* _Exercise material_:
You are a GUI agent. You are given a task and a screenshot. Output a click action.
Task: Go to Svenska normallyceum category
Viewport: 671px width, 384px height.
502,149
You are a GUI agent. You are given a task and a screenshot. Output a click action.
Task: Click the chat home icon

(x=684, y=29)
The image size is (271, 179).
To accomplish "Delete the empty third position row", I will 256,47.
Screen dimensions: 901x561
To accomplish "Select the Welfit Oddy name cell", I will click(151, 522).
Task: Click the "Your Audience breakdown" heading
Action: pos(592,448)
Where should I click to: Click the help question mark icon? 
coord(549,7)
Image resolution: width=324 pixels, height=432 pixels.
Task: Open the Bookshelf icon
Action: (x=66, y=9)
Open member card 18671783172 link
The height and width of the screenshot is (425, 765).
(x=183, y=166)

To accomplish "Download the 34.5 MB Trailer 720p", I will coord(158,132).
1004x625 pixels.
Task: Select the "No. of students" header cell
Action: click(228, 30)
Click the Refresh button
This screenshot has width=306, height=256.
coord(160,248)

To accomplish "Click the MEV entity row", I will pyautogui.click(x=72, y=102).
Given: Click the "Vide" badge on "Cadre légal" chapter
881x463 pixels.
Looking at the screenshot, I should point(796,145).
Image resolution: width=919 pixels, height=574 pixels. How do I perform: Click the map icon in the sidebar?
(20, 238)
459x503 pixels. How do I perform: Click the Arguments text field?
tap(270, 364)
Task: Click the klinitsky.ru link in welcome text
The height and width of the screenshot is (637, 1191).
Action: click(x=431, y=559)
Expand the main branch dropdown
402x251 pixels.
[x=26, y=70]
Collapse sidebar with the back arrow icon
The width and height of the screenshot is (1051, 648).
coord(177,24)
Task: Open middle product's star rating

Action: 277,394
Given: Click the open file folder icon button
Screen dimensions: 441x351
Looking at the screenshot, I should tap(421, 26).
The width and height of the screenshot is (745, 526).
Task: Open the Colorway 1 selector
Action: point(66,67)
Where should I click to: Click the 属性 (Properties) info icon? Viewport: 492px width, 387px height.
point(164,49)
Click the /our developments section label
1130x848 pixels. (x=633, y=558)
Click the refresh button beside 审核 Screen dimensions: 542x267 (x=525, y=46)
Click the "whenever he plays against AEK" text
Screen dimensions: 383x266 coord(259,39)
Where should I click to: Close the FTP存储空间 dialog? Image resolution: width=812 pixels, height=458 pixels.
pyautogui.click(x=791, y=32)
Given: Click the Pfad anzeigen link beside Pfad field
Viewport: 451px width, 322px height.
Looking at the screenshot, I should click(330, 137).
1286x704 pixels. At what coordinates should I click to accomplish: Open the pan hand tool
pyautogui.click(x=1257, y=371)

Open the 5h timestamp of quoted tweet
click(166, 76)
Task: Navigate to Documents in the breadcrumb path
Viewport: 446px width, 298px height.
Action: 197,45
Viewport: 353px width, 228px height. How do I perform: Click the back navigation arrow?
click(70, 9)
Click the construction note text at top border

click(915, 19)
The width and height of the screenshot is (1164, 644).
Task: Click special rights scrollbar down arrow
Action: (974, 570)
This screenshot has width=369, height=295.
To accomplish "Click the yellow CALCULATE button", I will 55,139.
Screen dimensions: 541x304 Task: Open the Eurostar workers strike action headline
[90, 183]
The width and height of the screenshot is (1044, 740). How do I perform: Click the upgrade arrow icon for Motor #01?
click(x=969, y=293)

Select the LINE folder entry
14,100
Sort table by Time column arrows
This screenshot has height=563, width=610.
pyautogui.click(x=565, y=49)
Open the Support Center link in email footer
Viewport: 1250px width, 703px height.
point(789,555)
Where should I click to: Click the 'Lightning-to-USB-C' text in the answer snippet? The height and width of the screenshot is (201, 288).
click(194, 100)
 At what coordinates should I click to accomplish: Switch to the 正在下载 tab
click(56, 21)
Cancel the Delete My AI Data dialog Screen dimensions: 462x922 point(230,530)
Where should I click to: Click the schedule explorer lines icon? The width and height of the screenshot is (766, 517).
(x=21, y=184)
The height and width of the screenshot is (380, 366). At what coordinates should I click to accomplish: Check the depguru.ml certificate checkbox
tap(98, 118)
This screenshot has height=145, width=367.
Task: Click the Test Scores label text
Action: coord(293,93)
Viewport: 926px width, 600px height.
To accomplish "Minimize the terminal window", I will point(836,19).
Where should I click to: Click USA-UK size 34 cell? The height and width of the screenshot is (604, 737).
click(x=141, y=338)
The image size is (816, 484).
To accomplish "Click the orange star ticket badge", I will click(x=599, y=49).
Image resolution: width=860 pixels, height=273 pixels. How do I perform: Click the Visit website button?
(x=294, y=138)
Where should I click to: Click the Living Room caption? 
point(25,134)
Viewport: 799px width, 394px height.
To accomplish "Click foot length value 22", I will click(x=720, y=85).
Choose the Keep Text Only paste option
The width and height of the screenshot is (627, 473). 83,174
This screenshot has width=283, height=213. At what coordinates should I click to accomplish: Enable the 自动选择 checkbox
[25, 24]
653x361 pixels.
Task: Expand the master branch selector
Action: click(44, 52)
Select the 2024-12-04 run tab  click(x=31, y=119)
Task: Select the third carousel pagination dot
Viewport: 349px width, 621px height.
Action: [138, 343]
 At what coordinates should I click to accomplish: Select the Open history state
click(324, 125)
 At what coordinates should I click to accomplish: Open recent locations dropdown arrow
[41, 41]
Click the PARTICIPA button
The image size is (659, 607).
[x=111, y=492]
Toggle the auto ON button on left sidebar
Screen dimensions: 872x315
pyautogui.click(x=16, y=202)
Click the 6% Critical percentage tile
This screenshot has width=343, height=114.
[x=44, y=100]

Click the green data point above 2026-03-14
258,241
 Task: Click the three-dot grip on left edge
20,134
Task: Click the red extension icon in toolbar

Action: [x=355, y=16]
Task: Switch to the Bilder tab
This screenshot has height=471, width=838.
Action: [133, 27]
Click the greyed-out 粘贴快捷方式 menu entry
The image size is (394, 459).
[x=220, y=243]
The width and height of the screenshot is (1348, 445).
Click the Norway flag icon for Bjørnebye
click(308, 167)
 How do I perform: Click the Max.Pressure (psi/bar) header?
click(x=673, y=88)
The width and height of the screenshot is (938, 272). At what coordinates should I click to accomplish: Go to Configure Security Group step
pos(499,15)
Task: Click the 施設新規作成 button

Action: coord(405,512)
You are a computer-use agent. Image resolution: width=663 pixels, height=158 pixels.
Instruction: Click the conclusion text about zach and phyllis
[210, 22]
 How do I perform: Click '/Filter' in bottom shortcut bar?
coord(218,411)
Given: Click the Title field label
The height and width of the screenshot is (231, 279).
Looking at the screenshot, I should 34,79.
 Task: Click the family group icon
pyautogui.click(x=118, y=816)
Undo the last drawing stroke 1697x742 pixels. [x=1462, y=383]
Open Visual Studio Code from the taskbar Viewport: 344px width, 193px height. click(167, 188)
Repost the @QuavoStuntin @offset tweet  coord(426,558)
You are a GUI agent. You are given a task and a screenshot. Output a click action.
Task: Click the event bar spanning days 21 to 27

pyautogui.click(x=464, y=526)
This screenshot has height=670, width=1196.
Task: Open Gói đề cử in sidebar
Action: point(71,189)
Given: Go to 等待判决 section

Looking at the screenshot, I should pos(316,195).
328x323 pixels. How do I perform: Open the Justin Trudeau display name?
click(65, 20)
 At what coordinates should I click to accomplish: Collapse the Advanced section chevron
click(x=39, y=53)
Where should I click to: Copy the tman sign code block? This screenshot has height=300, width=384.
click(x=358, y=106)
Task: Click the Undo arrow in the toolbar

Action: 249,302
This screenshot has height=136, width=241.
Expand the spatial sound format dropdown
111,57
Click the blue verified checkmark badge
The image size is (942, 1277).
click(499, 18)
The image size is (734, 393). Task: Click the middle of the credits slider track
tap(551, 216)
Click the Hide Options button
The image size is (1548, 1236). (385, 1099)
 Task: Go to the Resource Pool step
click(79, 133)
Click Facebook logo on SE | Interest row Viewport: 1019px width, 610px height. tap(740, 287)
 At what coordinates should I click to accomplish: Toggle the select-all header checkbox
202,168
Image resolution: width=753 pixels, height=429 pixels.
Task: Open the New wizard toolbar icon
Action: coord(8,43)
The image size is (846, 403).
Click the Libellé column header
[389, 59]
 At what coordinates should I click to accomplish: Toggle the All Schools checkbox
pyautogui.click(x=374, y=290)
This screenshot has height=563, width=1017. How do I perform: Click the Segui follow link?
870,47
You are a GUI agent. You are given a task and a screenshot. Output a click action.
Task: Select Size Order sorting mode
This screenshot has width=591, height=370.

* _Exercise details_: In the listing, find each line with the string "third" and copy it.

* _Solution below_:
To accomplish "Delete the empty third position row", I will 256,47.
Task: Select the third carousel pagination dot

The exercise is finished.